Would you copy the records below, exactly and only from their first line through the line containing "Image resolution: width=419", without any pictures?

◆ **DATASET CONTENT**:
--
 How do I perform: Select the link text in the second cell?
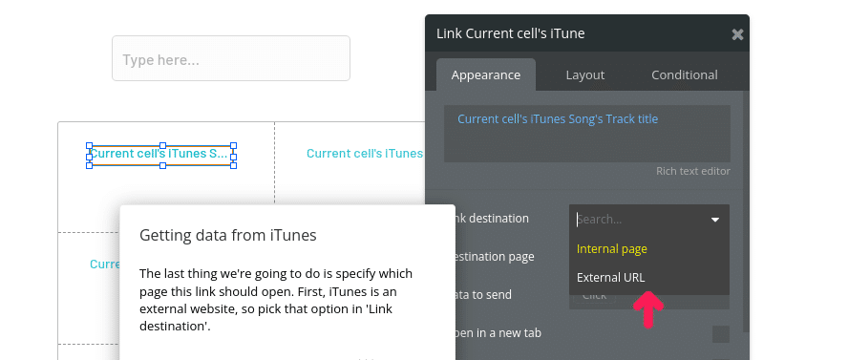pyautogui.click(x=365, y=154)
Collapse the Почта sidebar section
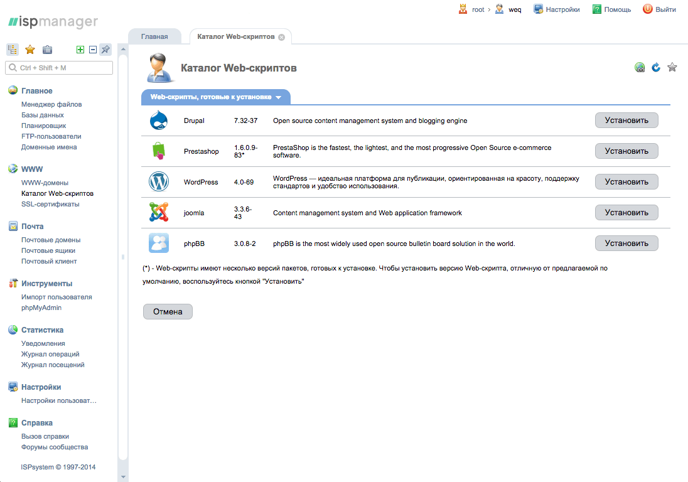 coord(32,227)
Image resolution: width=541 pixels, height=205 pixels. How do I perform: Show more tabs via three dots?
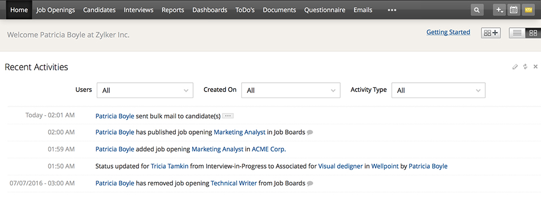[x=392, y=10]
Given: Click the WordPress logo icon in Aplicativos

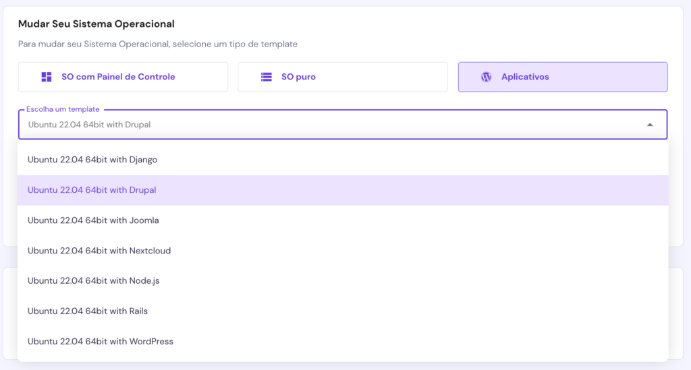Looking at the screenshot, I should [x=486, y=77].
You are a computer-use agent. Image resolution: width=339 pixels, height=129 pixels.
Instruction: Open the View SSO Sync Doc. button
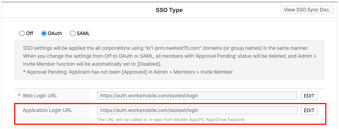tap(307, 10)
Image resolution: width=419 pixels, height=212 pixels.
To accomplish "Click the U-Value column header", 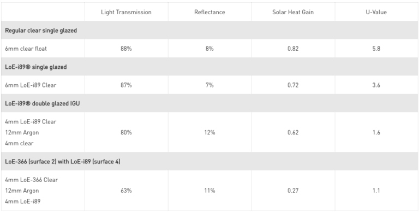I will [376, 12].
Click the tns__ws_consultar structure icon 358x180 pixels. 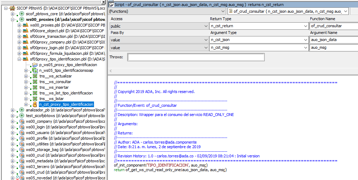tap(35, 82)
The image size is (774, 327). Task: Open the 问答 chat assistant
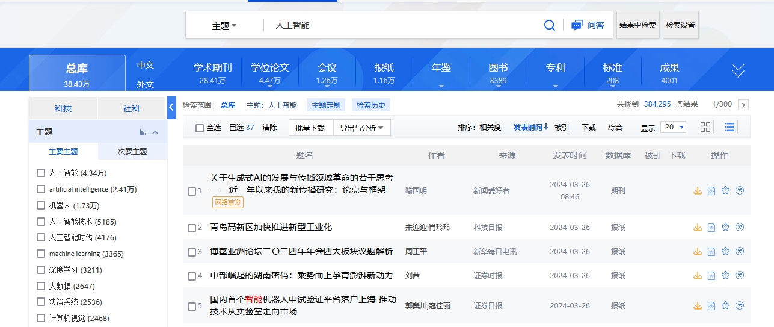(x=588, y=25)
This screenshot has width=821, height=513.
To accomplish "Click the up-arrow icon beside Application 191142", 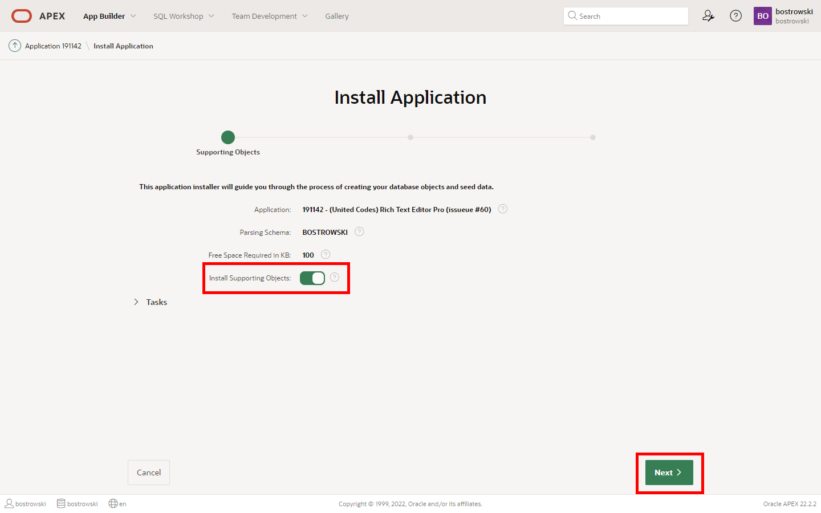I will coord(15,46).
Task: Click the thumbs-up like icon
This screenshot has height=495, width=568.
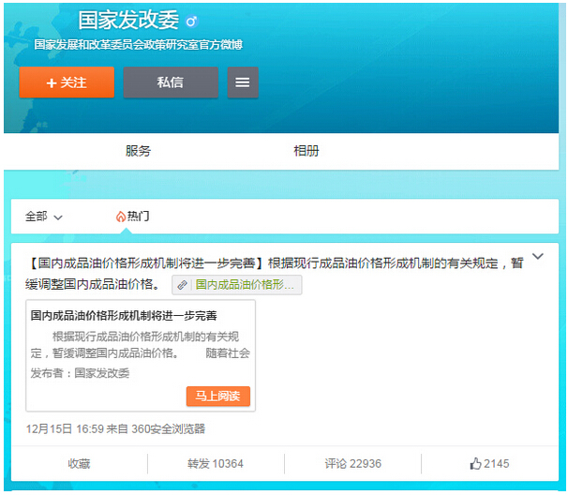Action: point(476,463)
--
◆ **ANSWER SECTION**:
 How do I perform: Select the link text in the second cell?
pyautogui.click(x=365, y=154)
Collapse the Почта sidebar section
 coord(32,227)
Image resolution: width=541 pixels, height=205 pixels. How do I perform: Show more tabs via three dots?
[x=392, y=10]
Given: Click the WordPress logo icon in Aplicativos

Looking at the screenshot, I should [x=486, y=77].
You are a computer-use agent. Image resolution: width=339 pixels, height=129 pixels.
Instruction: Open the View SSO Sync Doc. button
tap(307, 10)
Image resolution: width=419 pixels, height=212 pixels.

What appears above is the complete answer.